**Tasks to carry out:**
**A.** Check each statement against the corner rectangles problem and answer yes or no, quoting the words of the problem that decide it. (i) Only the four corners of a corner rectangle need to hold the value 1. (ii) A grid may have as many as 300 rows. (iii) The grid [[1, 1, 1, 1]] contains one corner rectangle.
**B.** From the corner rectangles problem, return verbatim the part that opens with the words containing "1. The number" and closes with "at most 6000.".

**Text to read:**
750. Number Of Corner Rectangles (Medium)

Given a grid where each entry is only 0 or 1, find the number of corner rectangles.

A corner rectangle is 4 distinct 1s on the grid that form an axis-aligned rectangle. Note that only the corners need to have the value 1. Also, all four 1s used must be distinct.

 

Example 1:

Input: grid = 
[[1, 0, 0, 1, 0],
 [0, 0, 1, 0, 1],
 [0, 0, 0, 1, 0],
 [1, 0, 1, 0, 1]]
Output: 1
Explanation: There is only one corner rectangle, with corners grid[1][2], grid[1][4], grid[3][2], grid[3][4].

 

Example 2:

Input: grid = 
[[1, 1, 1],
 [1, 1, 1],
 [1, 1, 1]]
Output: 9
Explanation: There are four 2x2 rectangles, four 2x3 and 3x2 rectangles, and one 3x3 rectangle.

 

Example 3:

Input: grid = 
[[1, 1, 1, 1]]
Output: 0
Explanation: Rectangles must have four distinct corners.

 

Note:

1. The number of rows and columns of grid will each be in the range [1, 200].
2. Each grid[i][j] will be either 0 or 1.
3. The number of 1s in the grid will be at most 6000.

 

Companies:
Google

Related Topics:
Dynamic Programming

Solution 1.

• Java
• C++

• class Solution {
      public int countCornerRectangles(int[][] grid) {
          Map<String, Integer> map = new HashMap<String, Integer>();
          int rows = grid.length, columns = grid[0].length;
          for (int i = 0; i < rows; i++) {
              List<Integer> onesColumns = new ArrayList<Integer>();
              for (int j = 0; j < columns; j++) {
                  if (grid[i][j] == 1)

**Data:**
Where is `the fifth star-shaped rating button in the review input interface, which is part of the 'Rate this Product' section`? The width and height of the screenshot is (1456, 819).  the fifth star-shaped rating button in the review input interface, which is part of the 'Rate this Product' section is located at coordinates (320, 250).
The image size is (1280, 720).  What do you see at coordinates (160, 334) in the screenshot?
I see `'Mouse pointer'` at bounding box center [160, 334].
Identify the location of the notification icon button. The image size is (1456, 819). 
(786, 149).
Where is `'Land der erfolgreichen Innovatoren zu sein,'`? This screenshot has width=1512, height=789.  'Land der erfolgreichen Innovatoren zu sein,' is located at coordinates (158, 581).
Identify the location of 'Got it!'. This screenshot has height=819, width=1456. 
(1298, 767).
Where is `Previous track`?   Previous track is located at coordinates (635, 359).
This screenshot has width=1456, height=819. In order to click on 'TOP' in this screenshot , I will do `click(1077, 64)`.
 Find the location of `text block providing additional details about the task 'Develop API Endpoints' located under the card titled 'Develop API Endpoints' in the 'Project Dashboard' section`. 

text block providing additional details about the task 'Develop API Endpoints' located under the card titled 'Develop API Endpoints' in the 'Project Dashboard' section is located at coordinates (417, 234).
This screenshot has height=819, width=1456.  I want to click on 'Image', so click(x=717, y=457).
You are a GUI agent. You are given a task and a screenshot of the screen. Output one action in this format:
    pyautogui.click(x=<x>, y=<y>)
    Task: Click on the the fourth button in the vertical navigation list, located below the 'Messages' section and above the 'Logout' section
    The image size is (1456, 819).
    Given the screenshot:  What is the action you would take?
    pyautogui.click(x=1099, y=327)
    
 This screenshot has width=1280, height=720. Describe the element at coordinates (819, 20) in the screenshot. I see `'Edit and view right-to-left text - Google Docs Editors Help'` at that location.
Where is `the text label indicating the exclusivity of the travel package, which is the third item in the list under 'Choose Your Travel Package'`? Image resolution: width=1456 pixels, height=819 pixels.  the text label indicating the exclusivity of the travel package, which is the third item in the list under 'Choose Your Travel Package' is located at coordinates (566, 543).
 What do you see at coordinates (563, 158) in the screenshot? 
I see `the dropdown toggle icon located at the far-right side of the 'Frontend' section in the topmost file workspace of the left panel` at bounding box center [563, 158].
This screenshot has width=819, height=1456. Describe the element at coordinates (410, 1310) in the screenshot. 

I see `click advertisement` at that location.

**Responses to the exercise:**
**A.**
(i) Yes: "Note that only the corners need to have the value 1."
(ii) No: "The number of rows and columns of grid will each be in the range [1, 200]."
(iii) No: "Rectangles must have four distinct corners."

**B.**
1. The number of rows and columns of grid will each be in the range [1, 200].
2. Each grid[i][j] will be either 0 or 1.
3. The number of 1s in the grid will be at most 6000.